訓練計画届の家訓を受けた後に、訓練内容などに変更が生じたら、訓練実施日、もしくは変更後の訓練実施日の前日までに変更に関する書類を提出しなければないことになっています。
とはいっても、もちろん、ケガ、病気、天災など、事前に予測できないような事態が発生した場合は、変更後の訓練実施後7日以内に提出することができます。
また、この助成金は、所定労働時間外に実施した訓練の場合は、賃金助成・実施助成の助成対象外ですし、計画時間数を超えて実施した分も助成対象外ですので注意が必要です。

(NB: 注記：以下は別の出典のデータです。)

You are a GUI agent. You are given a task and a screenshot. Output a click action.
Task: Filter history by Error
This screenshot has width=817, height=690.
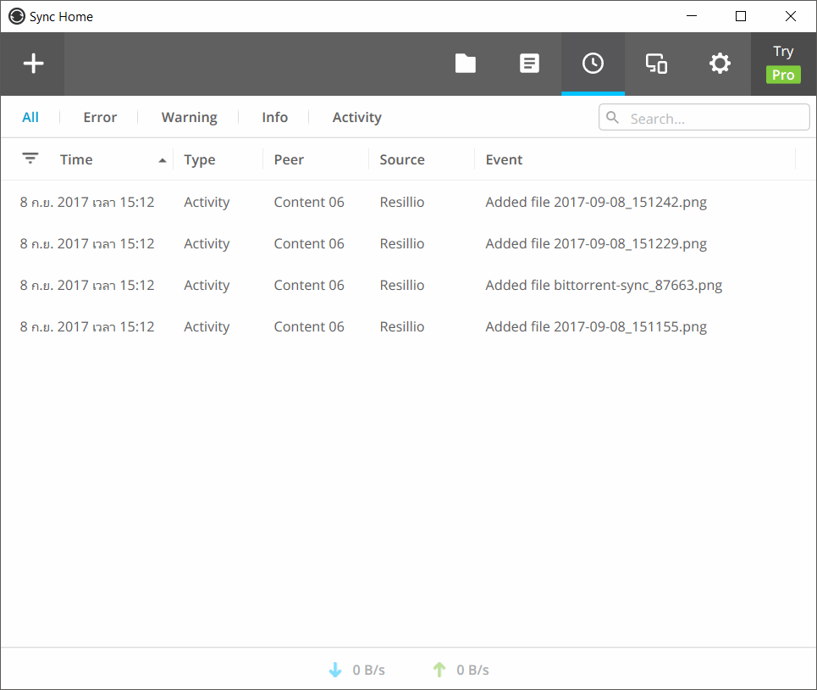point(100,117)
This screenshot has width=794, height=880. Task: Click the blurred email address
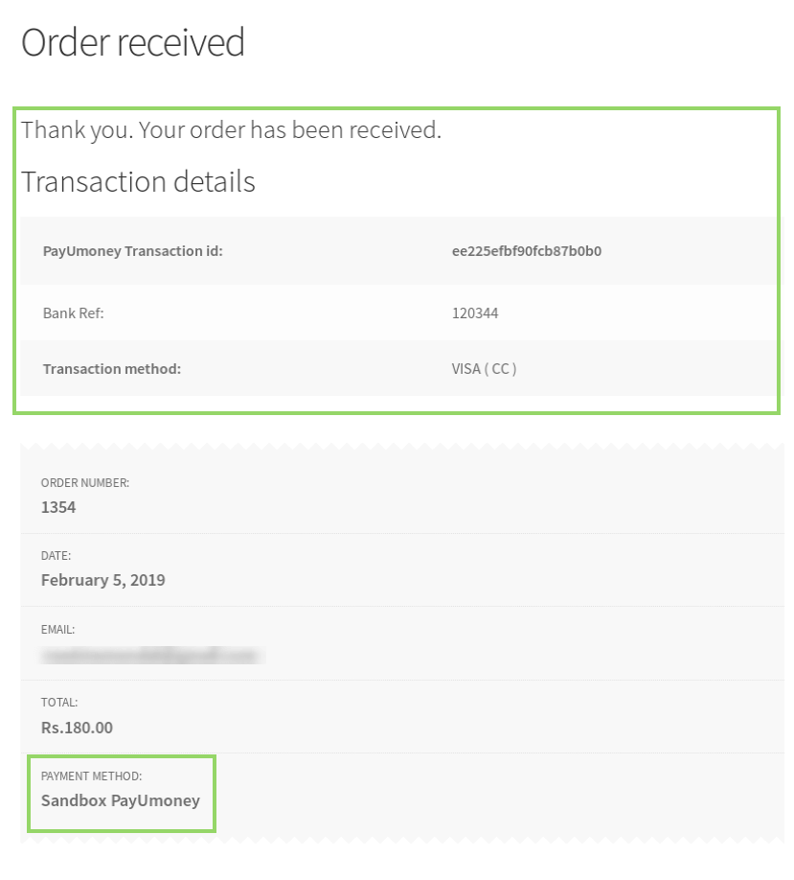click(x=152, y=655)

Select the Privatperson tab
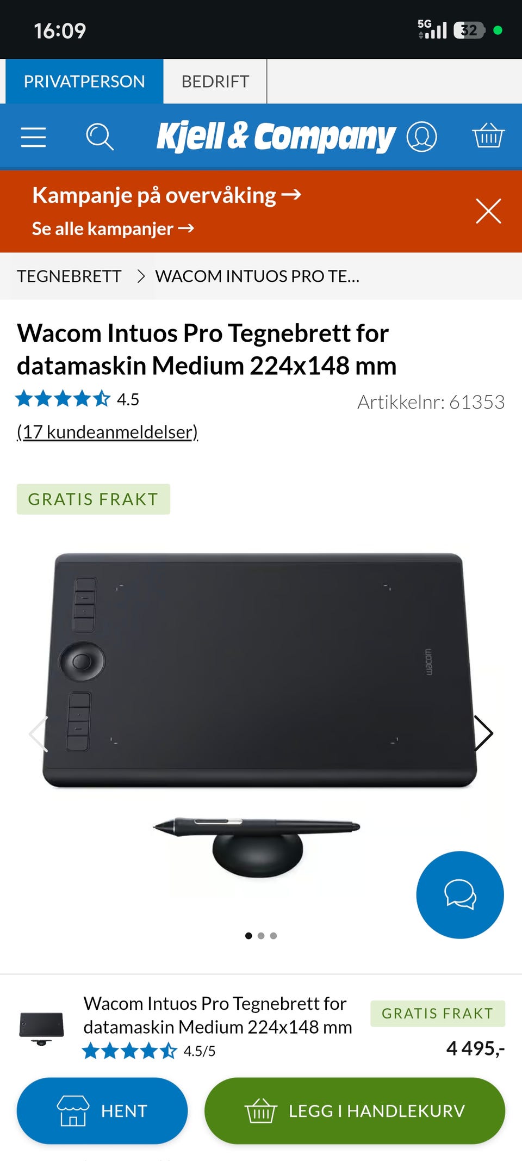pos(84,81)
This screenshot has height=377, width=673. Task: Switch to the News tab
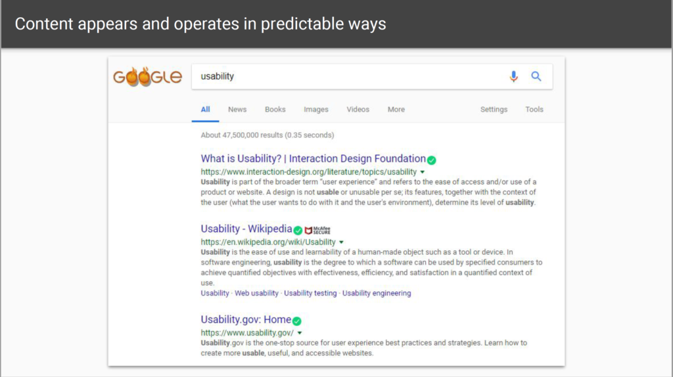tap(237, 110)
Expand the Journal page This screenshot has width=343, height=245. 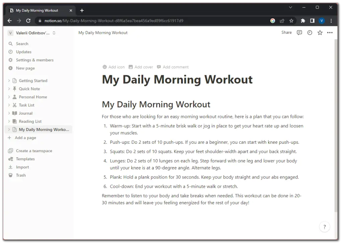pos(9,113)
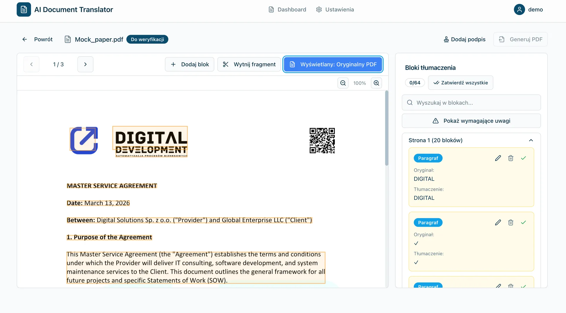Open Ustawienia settings nav item
Viewport: 566px width, 313px height.
coord(335,9)
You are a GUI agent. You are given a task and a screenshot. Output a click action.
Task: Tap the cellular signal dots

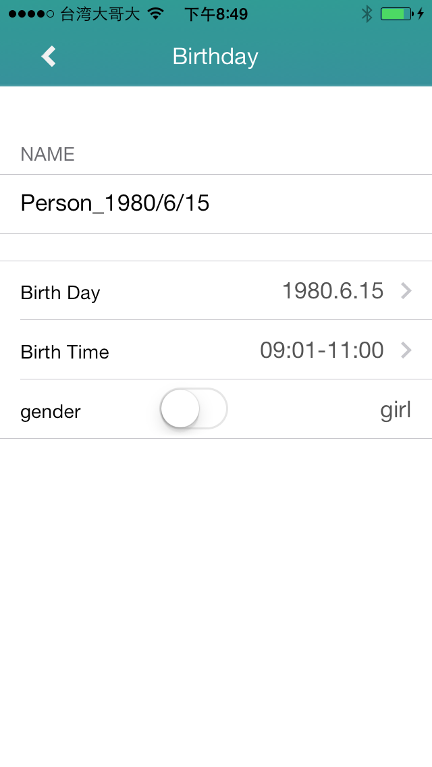(31, 14)
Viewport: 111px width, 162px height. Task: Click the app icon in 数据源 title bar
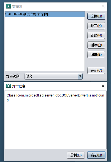click(9, 6)
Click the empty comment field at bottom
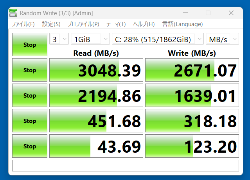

その他、細かい要件や、書式の記入方法等が記載されたパンフレットやガイドラインが、厚生労働省のWebサイトにあるので、確認してください。
まとめ
今回は、厚生労働省の人材開発支援助成金の特別育成訓練コースの概要を見てきました。
1,000万円と限度額が大きいですし、いずれにしても何かしらの従業員教育は行っているものです。
同じ訓練を行うのであれば、こうした助成金を上手に活用して、授業員のレベルアップ、会社の生産性向上を図り、同時に資金調達まで視野に入れてはいかがでしょうか。
こうした助成金制度は頻繁に見直しが行われていますので、最新情報を確認して上手に利用していきましょう。